(SOURCE INFORMATION Opens)
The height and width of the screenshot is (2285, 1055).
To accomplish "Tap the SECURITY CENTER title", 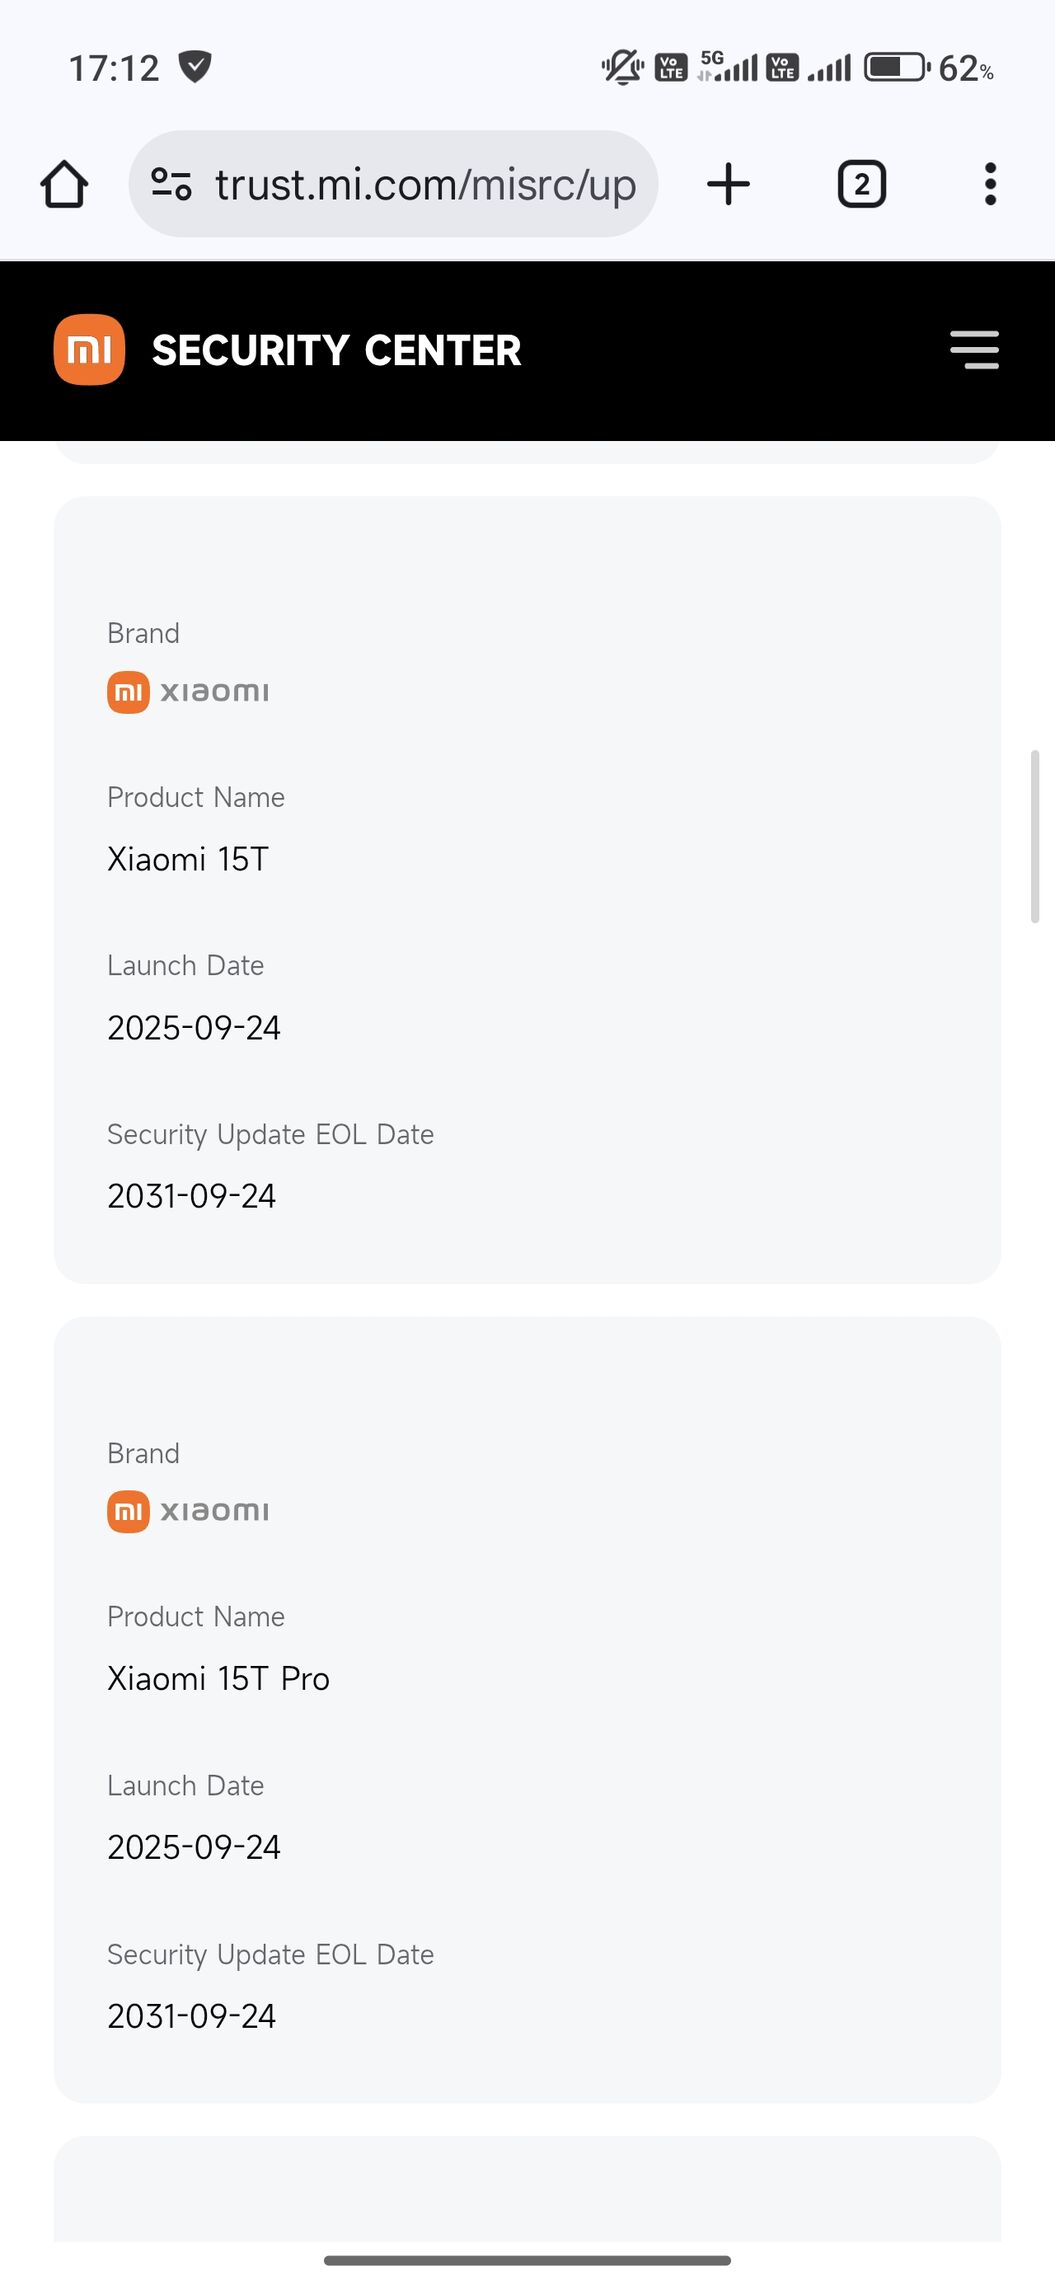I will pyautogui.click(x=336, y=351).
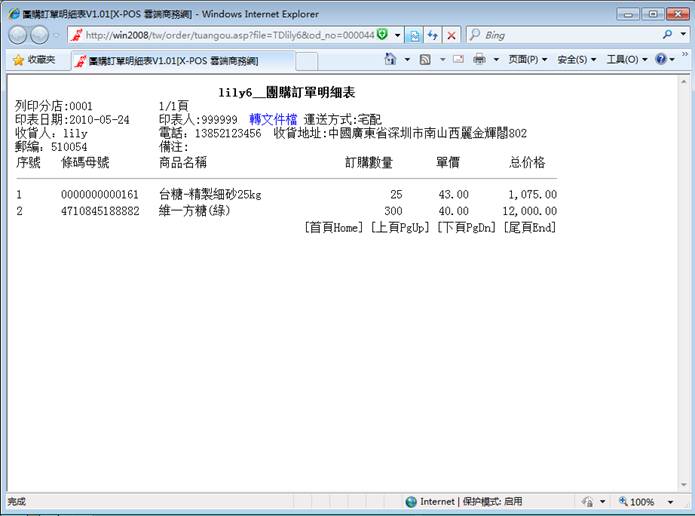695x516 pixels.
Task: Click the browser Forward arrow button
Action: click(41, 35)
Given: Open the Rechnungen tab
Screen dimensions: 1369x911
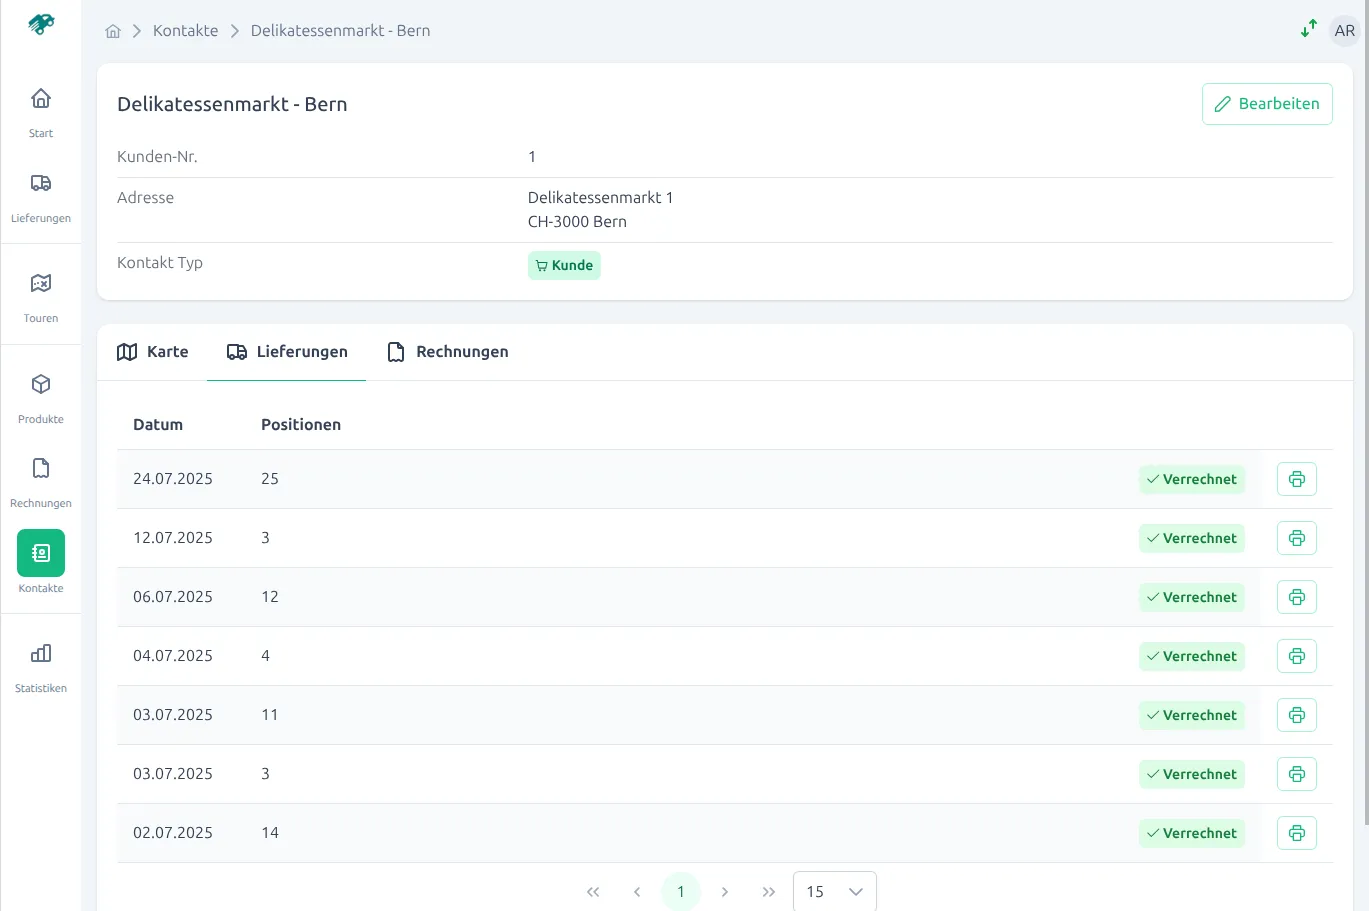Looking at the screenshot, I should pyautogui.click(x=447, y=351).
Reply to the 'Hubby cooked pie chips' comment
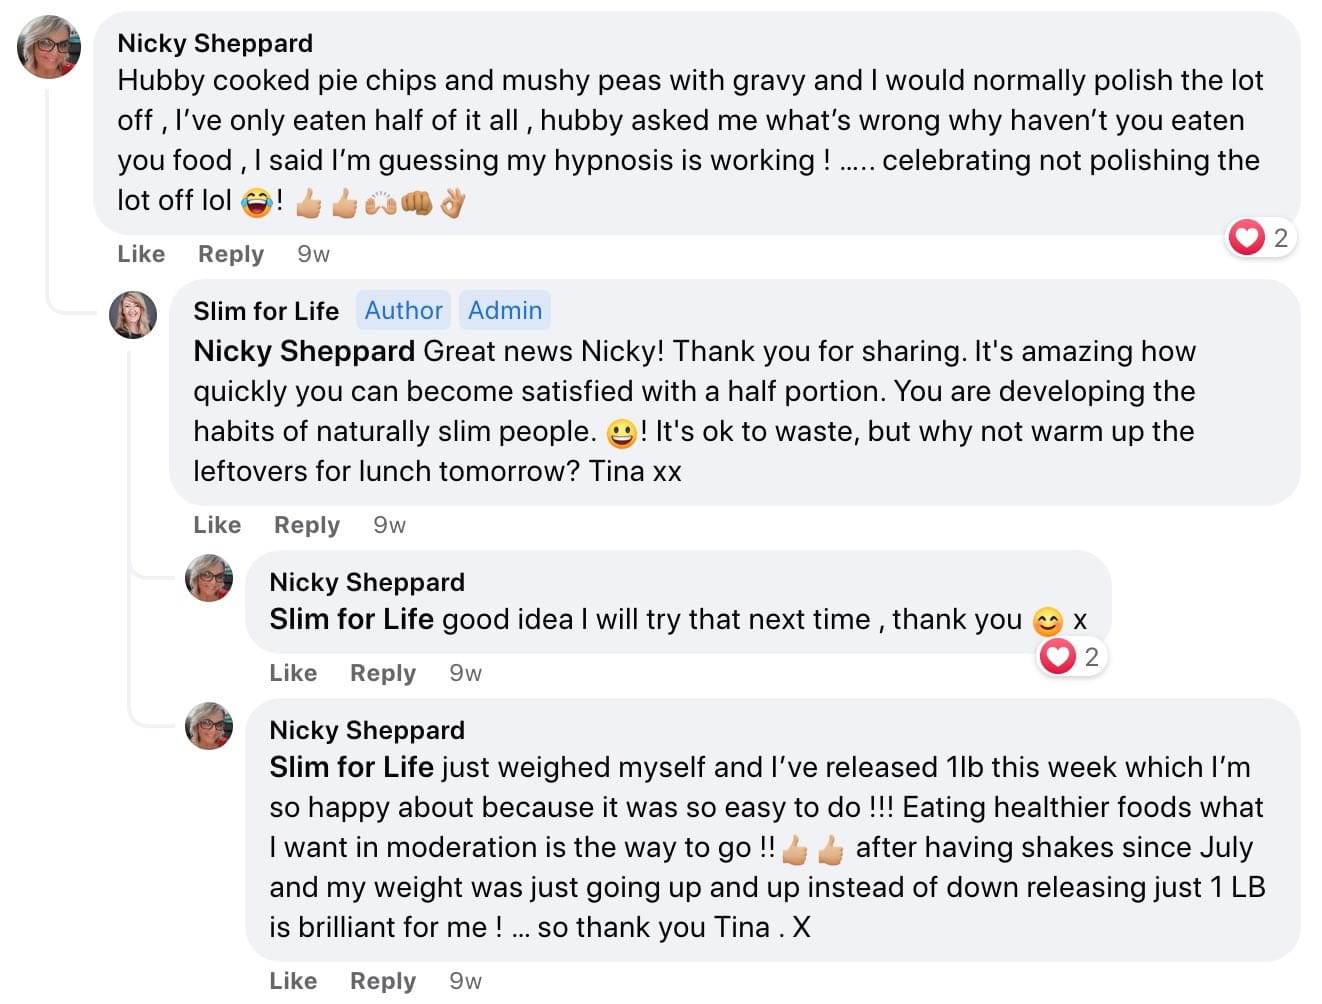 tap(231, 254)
(SOURCE INFORMATION Closes)
▸ **ABOUT THIS TASK**: Quote, without alteration, the lines running from the line containing "Given: Open the Rechnungen tab" to the last line of the entries, and include no pictures.

▸ **SOLUTION FOR THIS PROBLEM**:
Given: Open the Rechnungen tab
Screen dimensions: 1369x911
Looking at the screenshot, I should pyautogui.click(x=447, y=351).
Reply to the 'Hubby cooked pie chips' comment
 tap(231, 254)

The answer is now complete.